» **EXCERPTED RECORDS**:
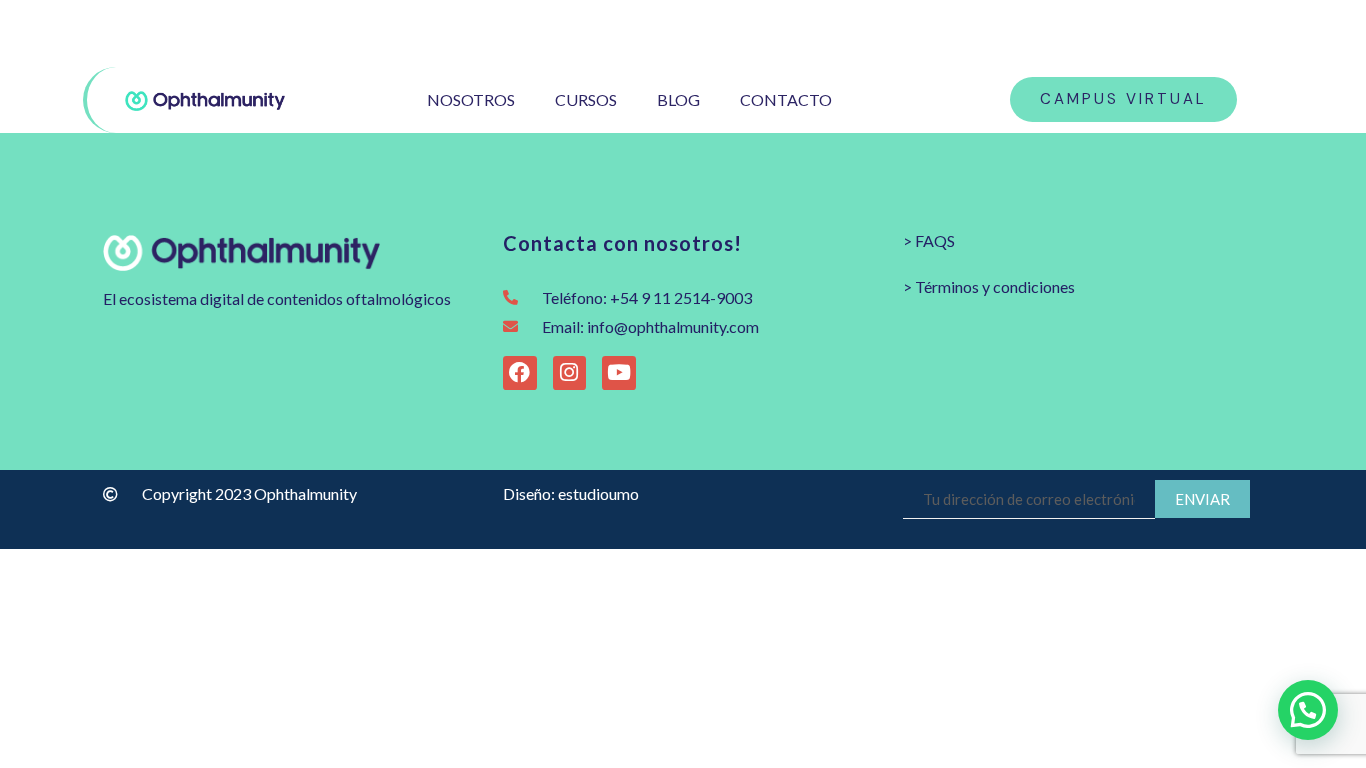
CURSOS (586, 99)
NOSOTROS (471, 99)
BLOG (678, 99)
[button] (1308, 710)
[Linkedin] (1269, 33)
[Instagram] (1173, 33)
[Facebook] (1205, 33)
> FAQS (929, 240)
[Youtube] (1237, 33)
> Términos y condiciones (989, 286)
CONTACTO (786, 99)
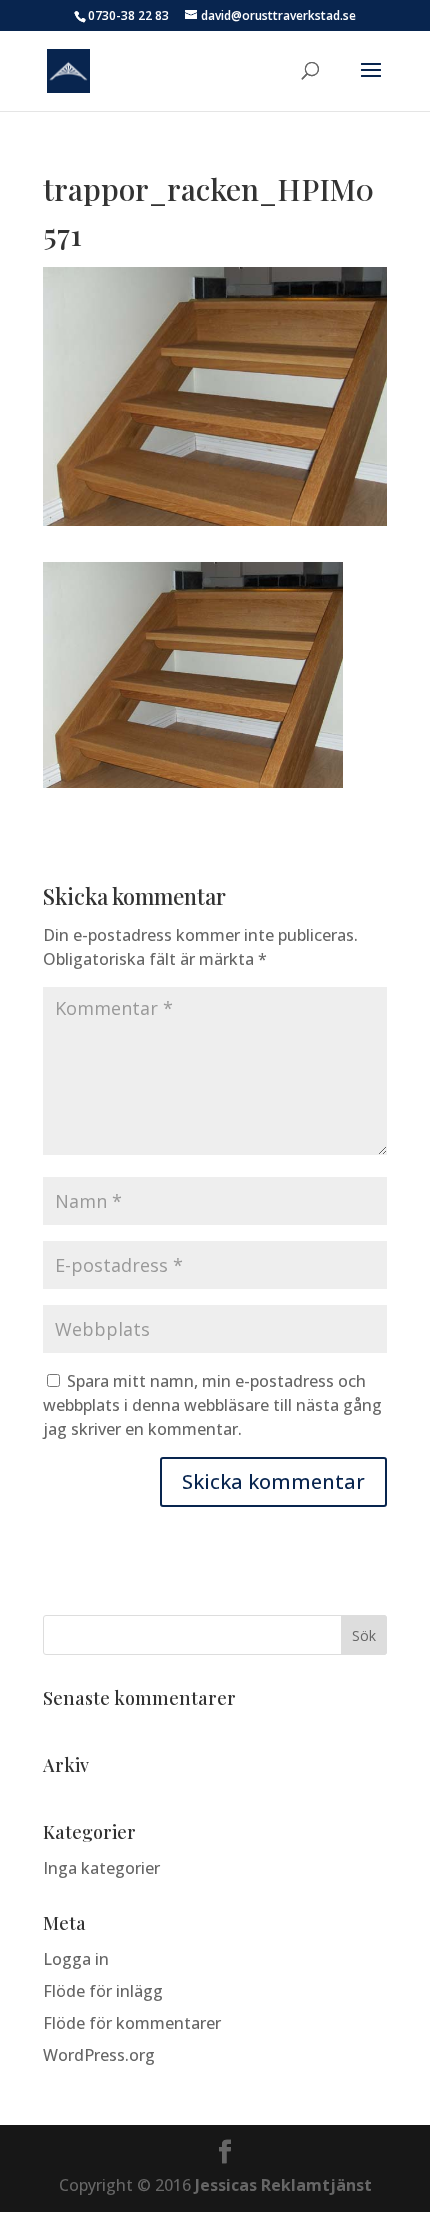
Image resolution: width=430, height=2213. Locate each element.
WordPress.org (99, 2055)
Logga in (76, 1959)
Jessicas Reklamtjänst (283, 2185)
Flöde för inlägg (103, 1991)
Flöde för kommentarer (132, 2023)
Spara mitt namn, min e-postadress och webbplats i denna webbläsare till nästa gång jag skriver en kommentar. (212, 1405)
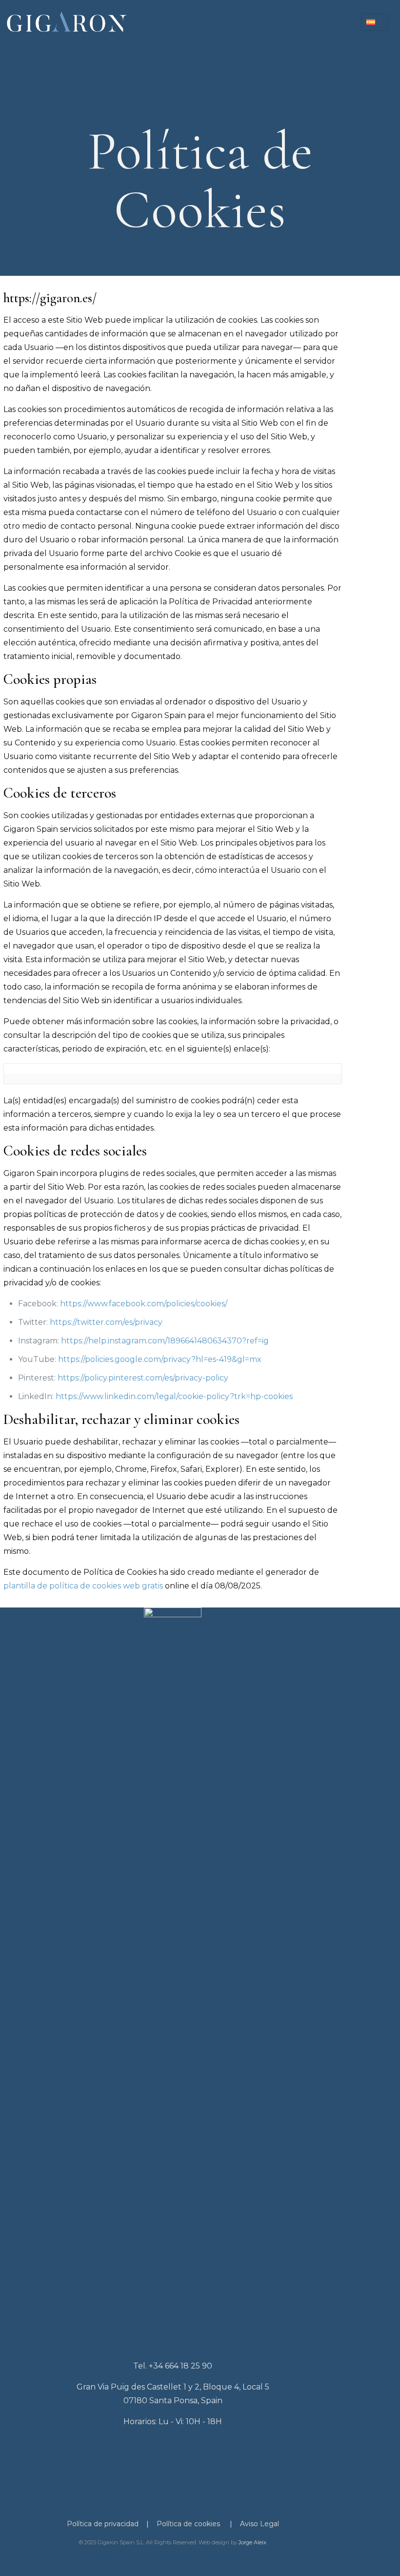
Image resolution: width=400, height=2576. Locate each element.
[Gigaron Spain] (66, 22)
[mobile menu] (333, 22)
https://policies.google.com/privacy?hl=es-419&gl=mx (159, 1359)
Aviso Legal (259, 2523)
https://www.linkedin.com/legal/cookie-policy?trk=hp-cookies (174, 1396)
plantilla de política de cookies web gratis (83, 1585)
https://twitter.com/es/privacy (106, 1322)
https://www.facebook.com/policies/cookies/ (143, 1303)
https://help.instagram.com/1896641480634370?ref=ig (165, 1340)
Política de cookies (188, 2523)
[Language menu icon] (374, 22)
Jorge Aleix (252, 2542)
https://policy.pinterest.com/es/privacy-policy (143, 1377)
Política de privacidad (103, 2523)
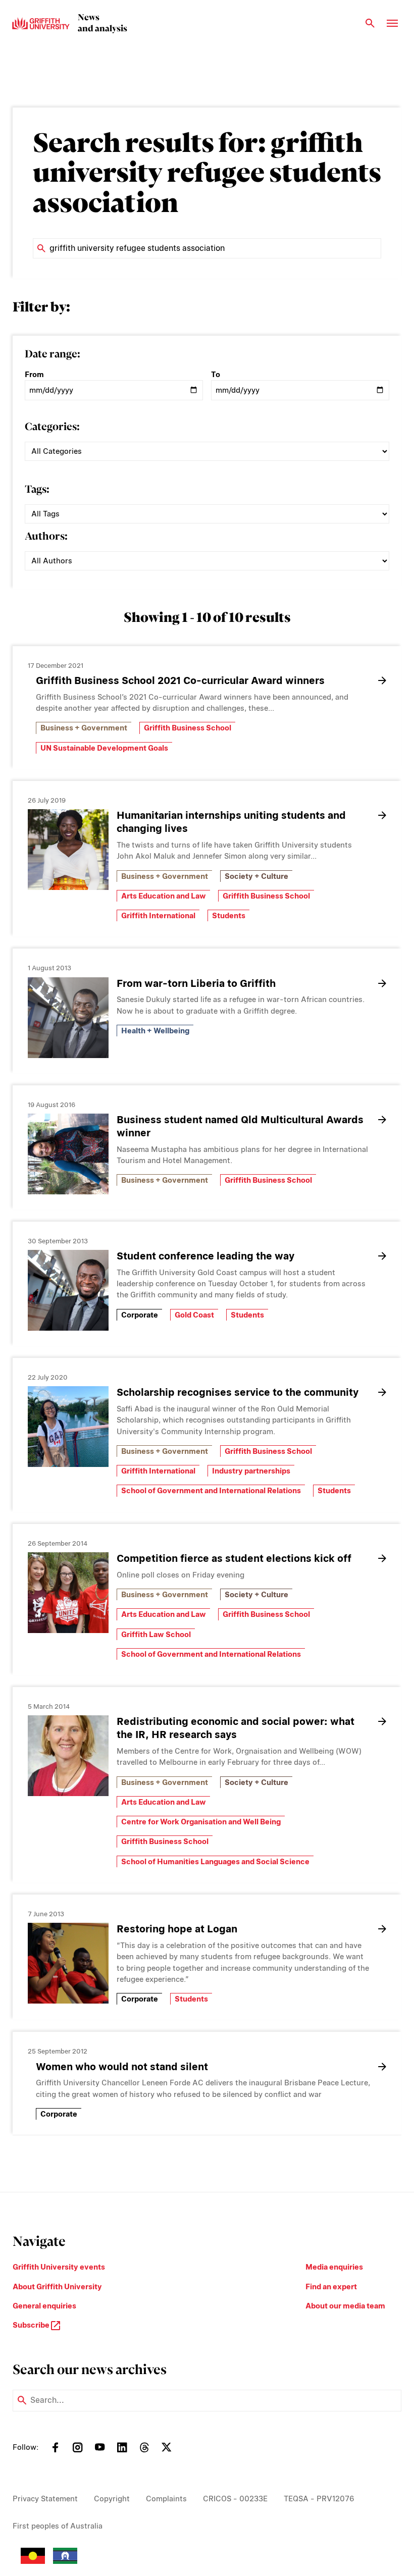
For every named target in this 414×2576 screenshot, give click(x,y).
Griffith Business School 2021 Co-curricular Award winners (180, 680)
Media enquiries (334, 2267)
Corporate (139, 1315)
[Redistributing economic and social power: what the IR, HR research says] (68, 1755)
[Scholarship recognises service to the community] (68, 1426)
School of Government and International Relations (211, 1490)
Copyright (112, 2498)
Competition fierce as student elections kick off (234, 1558)
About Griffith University (57, 2286)
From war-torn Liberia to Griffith (196, 983)
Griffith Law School (156, 1634)
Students (228, 915)
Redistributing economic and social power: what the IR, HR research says (235, 1728)
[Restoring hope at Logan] (68, 1963)
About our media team (345, 2305)
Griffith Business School (187, 727)
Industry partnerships (251, 1471)
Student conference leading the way (205, 1256)
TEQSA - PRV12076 (319, 2498)
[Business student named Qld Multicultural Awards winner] (68, 1154)
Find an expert (331, 2286)
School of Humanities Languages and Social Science (215, 1861)
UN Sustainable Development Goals (104, 748)
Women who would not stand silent (122, 2067)
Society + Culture (256, 876)
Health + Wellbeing (155, 1030)
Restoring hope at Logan (177, 1929)
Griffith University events (59, 2267)
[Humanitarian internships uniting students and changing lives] (68, 849)
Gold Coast (194, 1315)
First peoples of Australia (57, 2526)
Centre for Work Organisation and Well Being (201, 1821)
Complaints (166, 2498)
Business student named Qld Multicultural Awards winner (240, 1126)
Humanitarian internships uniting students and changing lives (231, 821)
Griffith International (158, 915)
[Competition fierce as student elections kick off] (68, 1592)
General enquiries (44, 2305)
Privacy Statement (45, 2498)
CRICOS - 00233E (235, 2498)
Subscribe (32, 2325)
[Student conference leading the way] (68, 1290)
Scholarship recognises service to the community (237, 1392)
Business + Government (83, 727)
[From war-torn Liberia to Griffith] (68, 1017)
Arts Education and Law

» **ACTION ITEM**: Every line from the data above that contains "Restoring" must appear in the answer.

» **RESULT OF THE TASK**:
[Restoring hope at Logan] (68, 1963)
Restoring hope at Logan (177, 1929)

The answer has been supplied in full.